I tested it for a purpose just a month ago. I still confirm that SB is a great program and its sandbox is the greatest one out there. It is rather about false confidence

 

And I've done the same test here (32 bit system) a few moments ago: IE running on native system (and IE not running on native system as a consequence of sandboxed program launching it)=> sandboxed program isn't able to manipulate or launch IE outside the SB.

 

Try DDEtest from matousec with default SB settings

 

Already did when I made my previous post. Nothing happens to IE that is running outside the SB.
Default config.

 

Hm .. I confirm that now on my Vista nothing happens as well. But it surely happened one month ago on other test system. I have not access now to that system, but I have a guess that it might be x64. Another guess is there could be SB update since then

 

Tried both Zemana and SpyShelter on my 32 bit Win XP system.
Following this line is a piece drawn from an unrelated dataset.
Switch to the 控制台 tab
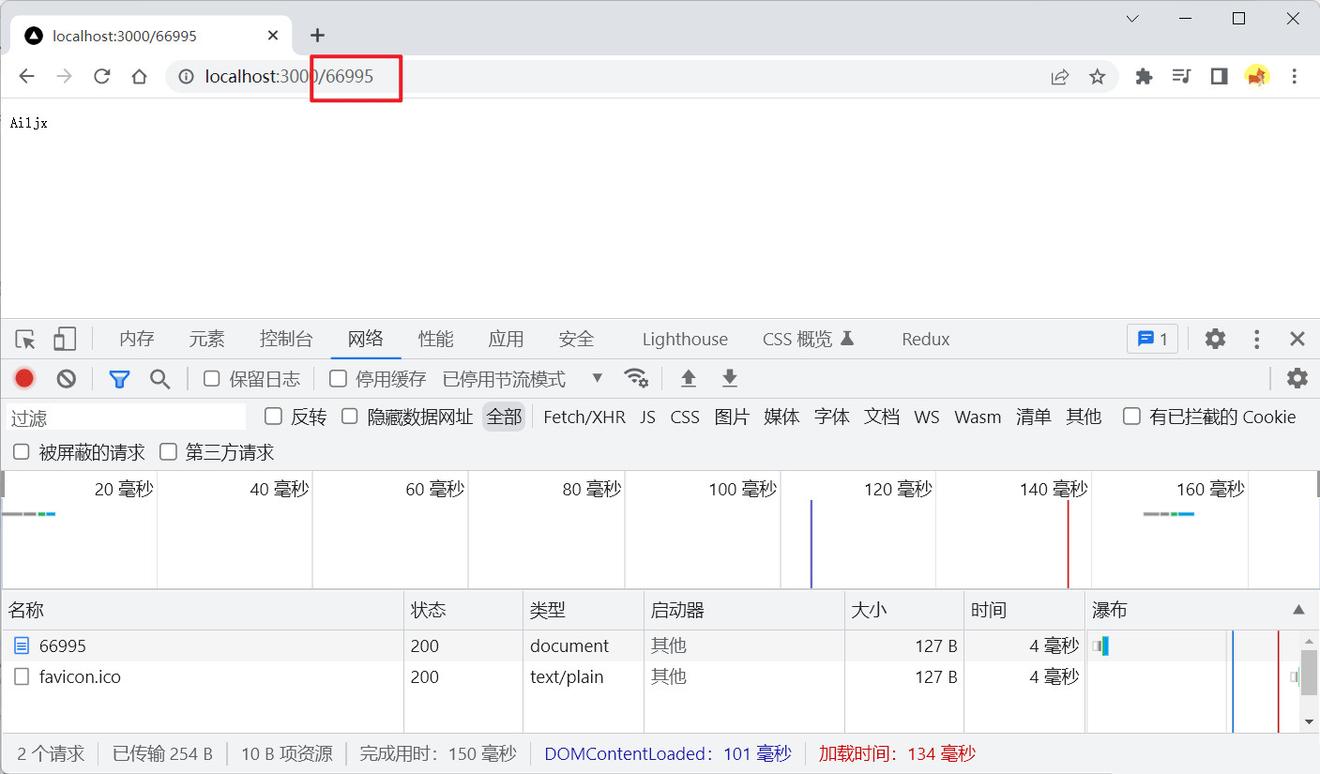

SpyShelter did some bad things (including disabling my keyboard twice).

Zemana failed its own and some other keylogger tests when paired with PrivateFirewall (with the HIPS in PF disabled).

I much prefer Online Armor paired with Sandboxie. Of course YMMV but it's a combination that works for me and continues to earn my confidence.

 

uff... I thought there was something wrong with Sandboxie (my favourite app).
Now I understand that none of you really knows what he/she's talking about.